--- Enunciado del problema ---
Enumera las palabras que, según la reseña que aparece más abajo, se disparan como etiquetas cada vez que sale un nuevo libro de Gabriela Wiener.

--- Página ---
- - -

Gabriela Wiener
Llamada perdida
Barcelona, Malpaso, 2015, 208 pp.
Aparece un nuevo libro de Gabriela Wiener (Lima, 1975) y saltan de manera instintiva, sin deliberación, como si se tratase de etiquetar una materia tan familiar que ya no exige ningún esfuerzo, los resortes de las mismas palabras: “atrevimiento”, “exhibición”, “impudicia”. Ninguna de estas etiquetas es descabellada, pero situarlas en primer plano, tan cerca de las narices del lector que le impiden ver apenas otra cosa, puede terminar por distraernos de las principales virtudes de Wiener, que no son ni la “valentía” ni “la exposición impúdica de la intimidad”.
En primer lugar, poco mérito (o muy relativo) sería ese en una sociedad en la que no vamos precisamente escasos de ciudadanos deseosos de mostrar su intimidad, de desnudarse física o emocionalmente, ya sea cobrando en radios o televisiones, o por impulso propio. Como dijo Chéjov: “Es ciertamente complicado distinguirse en Moscú por beber mucho vodka.”

- - -

--- Registros de datos ---
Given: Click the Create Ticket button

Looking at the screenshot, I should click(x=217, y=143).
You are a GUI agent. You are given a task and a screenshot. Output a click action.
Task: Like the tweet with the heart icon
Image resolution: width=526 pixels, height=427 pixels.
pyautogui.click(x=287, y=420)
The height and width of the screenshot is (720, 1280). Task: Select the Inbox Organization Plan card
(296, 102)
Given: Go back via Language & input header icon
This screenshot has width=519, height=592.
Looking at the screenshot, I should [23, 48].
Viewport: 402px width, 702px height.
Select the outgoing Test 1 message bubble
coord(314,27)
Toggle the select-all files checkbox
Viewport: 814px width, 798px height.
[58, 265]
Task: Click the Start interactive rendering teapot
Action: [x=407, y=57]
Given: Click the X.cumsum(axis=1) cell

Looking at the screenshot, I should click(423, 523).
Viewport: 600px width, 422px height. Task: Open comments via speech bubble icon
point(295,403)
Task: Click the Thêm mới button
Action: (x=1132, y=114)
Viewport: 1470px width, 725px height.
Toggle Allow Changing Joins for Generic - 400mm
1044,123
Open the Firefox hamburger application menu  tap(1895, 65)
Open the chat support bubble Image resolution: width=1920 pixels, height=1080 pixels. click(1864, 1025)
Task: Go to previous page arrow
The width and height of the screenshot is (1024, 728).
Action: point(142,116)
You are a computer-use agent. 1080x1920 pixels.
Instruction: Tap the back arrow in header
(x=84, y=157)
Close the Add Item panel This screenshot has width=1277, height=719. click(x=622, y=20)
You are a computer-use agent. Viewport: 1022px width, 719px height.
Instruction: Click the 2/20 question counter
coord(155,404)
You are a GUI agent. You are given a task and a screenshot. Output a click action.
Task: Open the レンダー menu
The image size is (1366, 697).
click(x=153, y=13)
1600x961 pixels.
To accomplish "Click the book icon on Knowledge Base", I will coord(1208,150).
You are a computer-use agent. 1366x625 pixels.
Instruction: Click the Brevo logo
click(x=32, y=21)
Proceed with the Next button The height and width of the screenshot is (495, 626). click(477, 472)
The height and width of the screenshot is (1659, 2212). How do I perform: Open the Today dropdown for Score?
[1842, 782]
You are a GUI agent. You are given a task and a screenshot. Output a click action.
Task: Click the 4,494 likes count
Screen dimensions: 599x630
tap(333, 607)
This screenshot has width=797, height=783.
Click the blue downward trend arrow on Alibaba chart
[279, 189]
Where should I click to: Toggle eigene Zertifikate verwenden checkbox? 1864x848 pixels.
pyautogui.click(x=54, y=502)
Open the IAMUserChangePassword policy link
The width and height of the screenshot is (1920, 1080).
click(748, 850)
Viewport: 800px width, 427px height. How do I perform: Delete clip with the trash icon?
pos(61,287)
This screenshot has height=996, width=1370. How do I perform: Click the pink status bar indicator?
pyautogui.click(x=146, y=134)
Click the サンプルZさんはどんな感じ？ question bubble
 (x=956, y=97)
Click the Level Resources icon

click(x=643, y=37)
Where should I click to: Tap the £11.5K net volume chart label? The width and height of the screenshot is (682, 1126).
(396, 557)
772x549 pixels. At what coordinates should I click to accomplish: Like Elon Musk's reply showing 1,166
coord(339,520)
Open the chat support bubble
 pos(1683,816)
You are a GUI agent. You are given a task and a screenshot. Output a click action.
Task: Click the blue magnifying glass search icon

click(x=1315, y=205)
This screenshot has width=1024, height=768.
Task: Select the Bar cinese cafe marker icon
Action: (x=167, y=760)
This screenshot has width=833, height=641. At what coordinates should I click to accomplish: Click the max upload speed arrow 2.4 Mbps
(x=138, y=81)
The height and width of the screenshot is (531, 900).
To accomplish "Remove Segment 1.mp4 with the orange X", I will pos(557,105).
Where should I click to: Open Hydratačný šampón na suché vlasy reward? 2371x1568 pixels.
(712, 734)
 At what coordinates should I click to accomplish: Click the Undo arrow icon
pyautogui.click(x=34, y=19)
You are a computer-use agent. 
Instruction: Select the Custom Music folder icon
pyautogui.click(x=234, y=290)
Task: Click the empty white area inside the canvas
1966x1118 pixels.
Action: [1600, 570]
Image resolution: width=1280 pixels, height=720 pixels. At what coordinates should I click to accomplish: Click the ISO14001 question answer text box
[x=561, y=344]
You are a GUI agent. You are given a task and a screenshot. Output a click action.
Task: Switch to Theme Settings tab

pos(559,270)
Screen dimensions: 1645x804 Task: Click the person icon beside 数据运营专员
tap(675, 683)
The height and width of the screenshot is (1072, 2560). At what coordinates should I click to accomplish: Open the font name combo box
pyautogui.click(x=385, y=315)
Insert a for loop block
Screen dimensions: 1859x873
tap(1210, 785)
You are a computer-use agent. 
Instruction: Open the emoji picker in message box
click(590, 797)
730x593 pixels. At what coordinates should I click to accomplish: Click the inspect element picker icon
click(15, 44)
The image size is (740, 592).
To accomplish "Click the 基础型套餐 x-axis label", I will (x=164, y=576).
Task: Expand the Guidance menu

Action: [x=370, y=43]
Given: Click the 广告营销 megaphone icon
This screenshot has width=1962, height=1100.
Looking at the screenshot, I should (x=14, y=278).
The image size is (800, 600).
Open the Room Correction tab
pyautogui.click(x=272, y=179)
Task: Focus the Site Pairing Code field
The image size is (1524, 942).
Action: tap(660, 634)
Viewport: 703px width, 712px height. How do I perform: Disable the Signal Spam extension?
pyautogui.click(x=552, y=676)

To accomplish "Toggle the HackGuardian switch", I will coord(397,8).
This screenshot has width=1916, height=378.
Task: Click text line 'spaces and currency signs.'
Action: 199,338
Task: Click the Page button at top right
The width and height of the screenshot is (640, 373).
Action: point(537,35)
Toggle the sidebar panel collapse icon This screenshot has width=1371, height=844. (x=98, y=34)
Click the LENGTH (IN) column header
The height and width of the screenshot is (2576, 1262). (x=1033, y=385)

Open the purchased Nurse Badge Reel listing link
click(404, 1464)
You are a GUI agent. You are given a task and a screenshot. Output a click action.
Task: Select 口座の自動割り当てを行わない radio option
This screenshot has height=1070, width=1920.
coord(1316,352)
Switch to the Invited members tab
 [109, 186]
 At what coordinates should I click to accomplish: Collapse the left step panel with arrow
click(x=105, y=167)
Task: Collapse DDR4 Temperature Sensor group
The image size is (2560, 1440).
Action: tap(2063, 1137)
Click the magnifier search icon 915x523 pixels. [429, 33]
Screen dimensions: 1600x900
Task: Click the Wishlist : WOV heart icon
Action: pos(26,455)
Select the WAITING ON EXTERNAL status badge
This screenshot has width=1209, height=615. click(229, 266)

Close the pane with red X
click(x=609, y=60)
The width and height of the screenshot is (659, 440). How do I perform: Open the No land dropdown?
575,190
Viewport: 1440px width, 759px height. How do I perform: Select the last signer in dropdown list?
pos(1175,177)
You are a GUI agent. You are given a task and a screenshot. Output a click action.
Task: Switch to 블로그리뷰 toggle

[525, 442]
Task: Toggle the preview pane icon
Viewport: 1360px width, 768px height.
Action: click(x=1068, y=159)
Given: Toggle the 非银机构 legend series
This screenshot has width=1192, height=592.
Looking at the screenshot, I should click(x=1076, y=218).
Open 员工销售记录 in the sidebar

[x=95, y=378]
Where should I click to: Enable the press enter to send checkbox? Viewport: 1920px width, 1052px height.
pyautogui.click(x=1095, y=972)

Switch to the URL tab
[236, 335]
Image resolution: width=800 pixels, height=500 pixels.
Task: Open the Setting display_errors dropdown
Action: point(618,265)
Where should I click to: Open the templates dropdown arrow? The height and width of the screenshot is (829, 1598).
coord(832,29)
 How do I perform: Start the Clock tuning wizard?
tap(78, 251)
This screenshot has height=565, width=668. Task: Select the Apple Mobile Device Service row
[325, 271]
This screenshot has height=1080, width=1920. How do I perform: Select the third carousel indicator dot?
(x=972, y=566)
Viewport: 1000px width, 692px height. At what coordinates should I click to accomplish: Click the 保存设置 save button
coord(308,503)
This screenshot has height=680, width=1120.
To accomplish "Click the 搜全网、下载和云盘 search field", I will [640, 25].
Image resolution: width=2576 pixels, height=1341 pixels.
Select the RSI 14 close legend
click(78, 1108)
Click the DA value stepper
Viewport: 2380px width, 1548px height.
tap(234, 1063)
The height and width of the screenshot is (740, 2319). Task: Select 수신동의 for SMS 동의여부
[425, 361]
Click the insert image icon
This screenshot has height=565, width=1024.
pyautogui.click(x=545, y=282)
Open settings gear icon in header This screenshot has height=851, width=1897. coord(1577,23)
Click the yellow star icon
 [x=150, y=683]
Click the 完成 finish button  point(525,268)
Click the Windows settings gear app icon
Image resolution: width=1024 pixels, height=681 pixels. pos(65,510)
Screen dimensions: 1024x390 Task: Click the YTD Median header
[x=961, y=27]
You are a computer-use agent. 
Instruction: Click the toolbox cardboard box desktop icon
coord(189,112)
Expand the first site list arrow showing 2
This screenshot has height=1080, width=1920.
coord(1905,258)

- - -

--- Respuesta del ejercicio ---
“Atrevimiento”, “exhibición” e “impudicia”.